Les investisseurs individuels qui utilisent des plateformes d’investissement autonome ont peu de recours pour rejeter la responsabilité de leurs mauvaises décisions de placement sur leur courtier à escompte. En effet, la Cour a manifesté sa volonté d’appliquer strictement les modalités de convention de compte qui exonèrent la société de courtage de toute responsabilité dans ce genre de situations.
Aperçu
Dans l’affaire Baan v. Scotia Capital Inc. 2023 BCSC 565, la Cour suprême de la Colombie-Britannique a estimé que la société de courtage n’était pas responsable de la décision d’un investisseur de vendre, sans les posséder, des actions d’une jeune société minière qui venait de réaliser un regroupement d’actions à raison de 10 pour 1. La Cour a également statué que la société de courtage avait le droit, en vertu de la convention de compte, de liquider les autres titres détenus dans le compte en question afin de compenser partiellement le déficit subi. Elle a aussi rendu un jugement en faveur de la société de courtage concernant la dette restante sur le compte de l’investisseur, plus les intérêts et les frais.

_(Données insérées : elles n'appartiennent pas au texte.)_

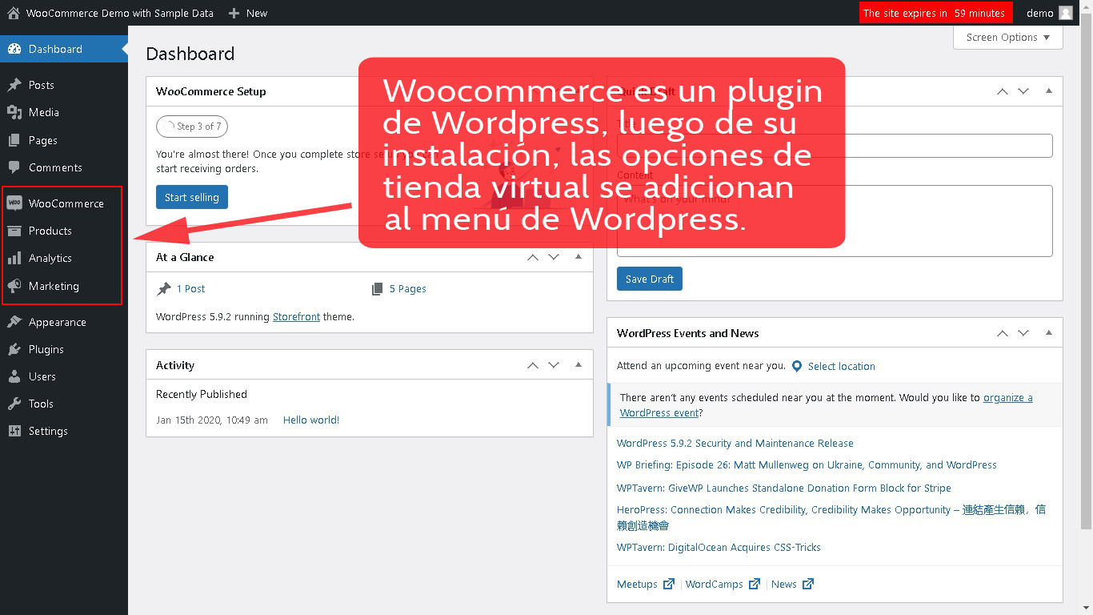Screen dimensions: 1093x615
Task: Click the Marketing megaphone icon
Action: pyautogui.click(x=14, y=286)
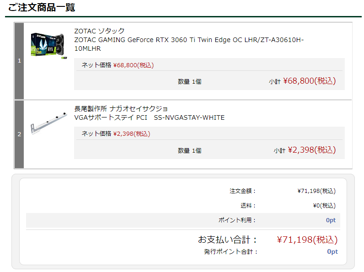
Task: Click the 注文金額 ¥71,198 amount
Action: 316,191
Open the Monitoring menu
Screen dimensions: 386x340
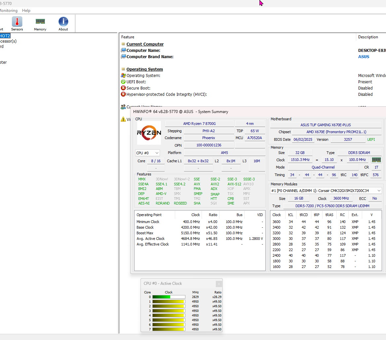click(9, 10)
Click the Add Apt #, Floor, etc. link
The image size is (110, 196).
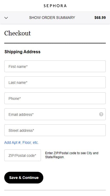coord(22,142)
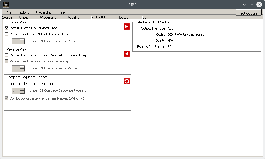This screenshot has height=159, width=265.
Task: Click the red forward play arrow icon
Action: pyautogui.click(x=127, y=27)
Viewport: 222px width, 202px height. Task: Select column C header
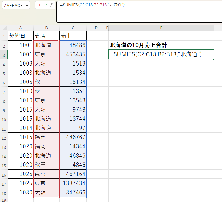click(x=73, y=28)
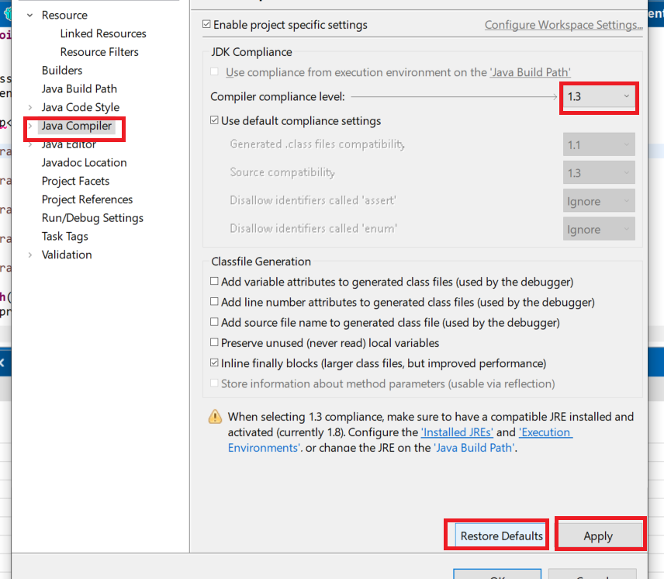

La Cour a conclu que la convention de compte excluait « expressément et sans ambiguïté » la possibilité pour l’investisseur de prétendre que la société de courtage avait été négligente en l’autorisant à vendre des actions qu’il ne possédait pas. Essentiellement, la Cour a jugé qu’en signant la convention de compte, l’investisseur acceptait les risques inhérents à la négociation de titres en ligne et le fait que les renseignements disponibles sur la plateforme de négociation n’étaient pas toujours à jour ou fiables; il reconnaissait aussi que la société de courtage ne pouvait être tenue responsable des problèmes techniques sur la plateforme.
Points à retenir
- La Cour a fait part de sa volonté d’appliquer strictement les modalités des conventions de comptes d’investissement autonome.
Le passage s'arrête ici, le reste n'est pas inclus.